I cannot find the EVAL board using drscl version 5.06 while the drsosc works fine. I tried 2 different eval boards and 2 different computers and the same effect. I looked under device manager at the libusb and the drs4 was there, and checked the driver which was found to be up to date.

I would like to implement fpga firmware changes for DRS4 eval board v4 to put there posibility for standard coincidence (for example to get triger on two short (5ns pulses from Plastic scintilator) in 100ns coincidence window), Similar but more complex was done for eval v.5 boards ( https://forge.physik.rwth-aachen.de/projects/drs4-rwth ) Im beginner in state of FPGA design, but hope it will be not so dificult to implement same functionality in eval4 board. Is there any SVN server with firmware sources for evaluation board? Im litle bit confused with different firmware sources in linux and windows installation packages, For example whose are last eval4 board firmware souces ? (There are some eval4 sources in  5.0.6 files, but not sure if its workable)

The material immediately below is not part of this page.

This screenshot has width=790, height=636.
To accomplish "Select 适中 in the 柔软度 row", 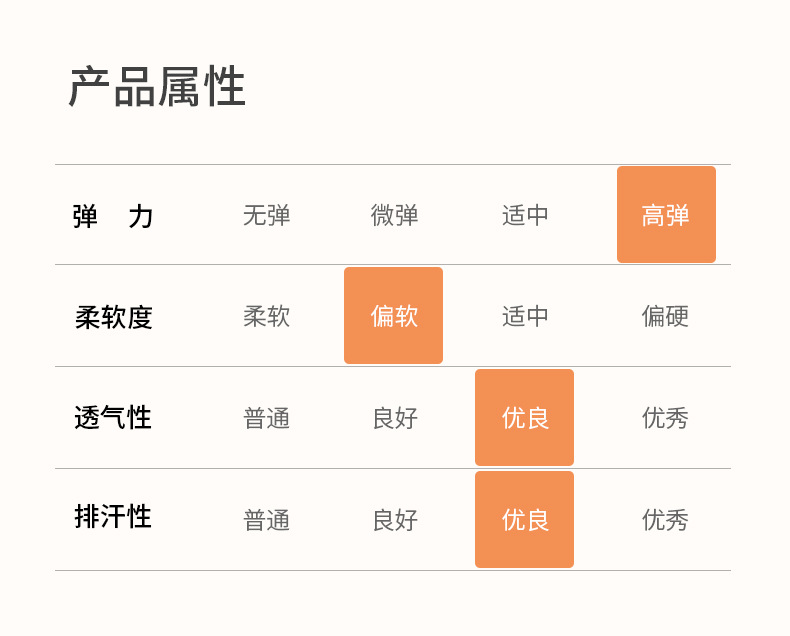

May be didnt make same changes already?  

Hej everyone!
I have some questions regarding what happens to some DRS registers in some scenarios:
1. How are the registers affected by a RESET? According to the data sheet all the CONFIG REGISTER bits are initilialized to 1. But what about the WRITE SHIFT and the READ SHIFT registers? Are they affected somehow after a RESET has been applied?
2. Suppose the DRS is happily running and I have done some readouts in ROI mode, so that the only "1"-value bit in the READ SHIFT register is in a random position. If now I want to execute a FULL READOUT, should I use the procedure explained in the data sheet (figure 11) for the FULL READOUT mode? or is this procedure useless since my "1"-value bit is already set somewhere in the READ SHIFT register and therefore a ROI readout of 1024 cells would be the solution (and getting the initial position from the SROUT pin)?

Thanks a lot!
Have a nice day!

Giovanni

Hej Stefan! Thank you for your answer!

Just to be sure to have understood properly:
1. Using the RESET line should be avoided. And in any case, the CONFIG register and the WRITE SHIFT register need to be initialized "by hand" using the A0-A3, SRCLK and SRIN pins. Is it correct?

2. Doing the procedure shown in Figure 11 will always inject a "1" in cell #0 of the READ SHIFT register, regardless if (before starting the procedure) there was a "1" in any other cell, right?

Thank you!
Giovanni
 

Thank you Stefan for replying!
I have still the RESET issue in mind: how would you suggest to reset properly the DRS? Is there a particular procedure to follow instead of just sending a negative pulse to the RESET pin? Is it preferable to turn the DRS off and then restart?

Thanks!

Giovanni

Hello everybody,

I was trying to create a stand-alone program that would perform a time calibration on the board. My goal would be the following.

- acquire  about 10k sinus waveforms

- write them to disk (also for later reanalysis)

- run the time calibration on the recorded data

- store the clibration results in a file / database

Being not an expert, my question here is the following. Would it be easier to try to isolate the time calibration part from the DRS.cpp source code or re-write entirely the code from scratch?

Thanks.

Hi Stefan,

Thank you for your reply. I have read the paper already. I looked through the code and I understand that the LTC and GTC are performed by the AnalyzeSlope and AnalyzePeriod functions, respectively, correct? It seems to me to be a complicated business to re-write that part from scratch, at least for an inexperienced programmer like me. It made more sense to try to isolate that part from the original DRS.cpp. Ideally, I would like to have a stand-alone program that would work on any SCA without references to the drs hardware specifics.

Is this correct, and does this mean that the amplitude array is "rotated" already during the transfer from the board?